> **Problem to solve**
Set down every entry once more, exactly as it appears.

> **Stored data**
=== Begin Enclosure ===

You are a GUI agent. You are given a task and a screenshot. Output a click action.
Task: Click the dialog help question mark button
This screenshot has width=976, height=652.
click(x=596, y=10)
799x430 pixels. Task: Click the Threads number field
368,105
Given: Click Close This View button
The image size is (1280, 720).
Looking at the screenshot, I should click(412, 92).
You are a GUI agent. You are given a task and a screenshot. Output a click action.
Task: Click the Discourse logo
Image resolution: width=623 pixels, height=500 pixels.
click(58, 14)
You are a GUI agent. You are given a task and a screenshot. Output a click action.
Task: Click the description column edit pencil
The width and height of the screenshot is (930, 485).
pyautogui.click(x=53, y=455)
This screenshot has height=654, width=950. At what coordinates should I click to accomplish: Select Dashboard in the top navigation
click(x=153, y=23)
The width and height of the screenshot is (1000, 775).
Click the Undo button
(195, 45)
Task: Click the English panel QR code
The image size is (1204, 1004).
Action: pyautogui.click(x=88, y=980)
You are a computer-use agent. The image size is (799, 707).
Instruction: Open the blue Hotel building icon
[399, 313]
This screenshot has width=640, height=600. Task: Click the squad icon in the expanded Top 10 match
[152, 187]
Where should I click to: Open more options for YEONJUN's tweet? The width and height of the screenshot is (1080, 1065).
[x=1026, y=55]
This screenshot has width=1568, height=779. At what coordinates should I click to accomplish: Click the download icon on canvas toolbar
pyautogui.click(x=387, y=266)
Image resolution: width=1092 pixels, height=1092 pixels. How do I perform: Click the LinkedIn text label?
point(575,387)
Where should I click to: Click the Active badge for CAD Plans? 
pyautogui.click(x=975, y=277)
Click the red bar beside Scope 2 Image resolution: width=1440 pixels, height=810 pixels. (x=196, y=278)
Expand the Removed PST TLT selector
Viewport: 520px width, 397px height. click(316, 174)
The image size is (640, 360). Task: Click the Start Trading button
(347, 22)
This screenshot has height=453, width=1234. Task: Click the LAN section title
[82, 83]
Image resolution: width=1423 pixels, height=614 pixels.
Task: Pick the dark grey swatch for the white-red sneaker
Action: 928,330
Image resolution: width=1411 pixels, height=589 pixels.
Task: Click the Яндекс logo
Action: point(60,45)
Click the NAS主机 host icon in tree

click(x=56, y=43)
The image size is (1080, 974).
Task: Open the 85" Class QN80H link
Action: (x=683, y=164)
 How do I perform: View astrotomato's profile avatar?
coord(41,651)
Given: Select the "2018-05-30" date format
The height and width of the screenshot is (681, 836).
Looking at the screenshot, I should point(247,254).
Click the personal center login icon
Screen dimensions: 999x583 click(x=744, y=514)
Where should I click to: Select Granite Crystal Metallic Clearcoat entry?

=== End Enclosure ===

> **Answer for the task**
You are a GUI agent. You are given a task and a screenshot. Output a click action.
Task: Click the dialog help question mark button
This screenshot has width=976, height=652.
click(x=596, y=10)
799x430 pixels. Task: Click the Threads number field
368,105
Given: Click Close This View button
The image size is (1280, 720).
Looking at the screenshot, I should click(412, 92).
You are a GUI agent. You are given a task and a screenshot. Output a click action.
Task: Click the Discourse logo
Image resolution: width=623 pixels, height=500 pixels.
click(58, 14)
You are a GUI agent. You are given a task and a screenshot. Output a click action.
Task: Click the description column edit pencil
The width and height of the screenshot is (930, 485).
pyautogui.click(x=53, y=455)
This screenshot has height=654, width=950. At what coordinates should I click to accomplish: Select Dashboard in the top navigation
click(x=153, y=23)
The width and height of the screenshot is (1000, 775).
Click the Undo button
(195, 45)
Task: Click the English panel QR code
The image size is (1204, 1004).
Action: pyautogui.click(x=88, y=980)
You are a computer-use agent. The image size is (799, 707).
Instruction: Open the blue Hotel building icon
[399, 313]
This screenshot has width=640, height=600. Task: Click the squad icon in the expanded Top 10 match
[152, 187]
Where should I click to: Open more options for YEONJUN's tweet? The width and height of the screenshot is (1080, 1065).
[x=1026, y=55]
This screenshot has width=1568, height=779. At what coordinates should I click to accomplish: Click the download icon on canvas toolbar
pyautogui.click(x=387, y=266)
Image resolution: width=1092 pixels, height=1092 pixels. How do I perform: Click the LinkedIn text label?
point(575,387)
Where should I click to: Click the Active badge for CAD Plans? 
pyautogui.click(x=975, y=277)
Click the red bar beside Scope 2 Image resolution: width=1440 pixels, height=810 pixels. (x=196, y=278)
Expand the Removed PST TLT selector
Viewport: 520px width, 397px height. click(316, 174)
The image size is (640, 360). Task: Click the Start Trading button
(347, 22)
This screenshot has height=453, width=1234. Task: Click the LAN section title
[82, 83]
Image resolution: width=1423 pixels, height=614 pixels.
Task: Pick the dark grey swatch for the white-red sneaker
Action: 928,330
Image resolution: width=1411 pixels, height=589 pixels.
Task: Click the Яндекс logo
Action: point(60,45)
Click the NAS主机 host icon in tree

click(x=56, y=43)
The image size is (1080, 974).
Task: Open the 85" Class QN80H link
Action: (x=683, y=164)
 How do I perform: View astrotomato's profile avatar?
coord(41,651)
Given: Select the "2018-05-30" date format
The height and width of the screenshot is (681, 836).
Looking at the screenshot, I should point(247,254).
Click the personal center login icon
Screen dimensions: 999x583 click(x=744, y=514)
Where should I click to: Select Granite Crystal Metallic Clearcoat entry?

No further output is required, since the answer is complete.